Some are birthday wishes, others messages to friends or words of encouragement to strangers and passers-by.

Like the Cave of the Hands, these liminal spaces – literally ‘crossing over spaces’ – seem a particularly appropriate place to leave a message.

Appropriate because they are transitional spaces, between one physical place and another (e.g. between the inside and the outside) or between one state and another (e.g. between sleep and wakefulness).

In psychological terms, liminal space involves moments in your life where you are waiting for what is next.

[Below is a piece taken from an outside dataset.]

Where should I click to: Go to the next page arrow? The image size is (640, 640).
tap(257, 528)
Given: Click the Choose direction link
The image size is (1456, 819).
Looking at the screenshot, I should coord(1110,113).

They are moments of transition, between one phase and another, where you feel and experience the discomfort of being on the threshold of a transition and often need the support of other people to help you get through them, such as leaving your home for uni or moving from one job to the next.

That seems a comforting thought while we’re in lockdown. As many people have said, “these times will pass”.

Perhaps we’ll look back on this liminal time – when we’re living between what was ‘normal’ and what will come after Coronavirus – as a short period of quiet streets, louder birdsong, clean air and care for neighbours and friends.

And like the chalk messages washed away by a rain shower, the world will all to quickly return to ‘normal’ and carbon emissions will shoot up and the pace of life will pick up again to its usual, frenetic pace.

Personally speaking, I hope some of the lessons we’ve learned – about the importance of living more connected and conscious lives, about kindness and mutualism, stay with us.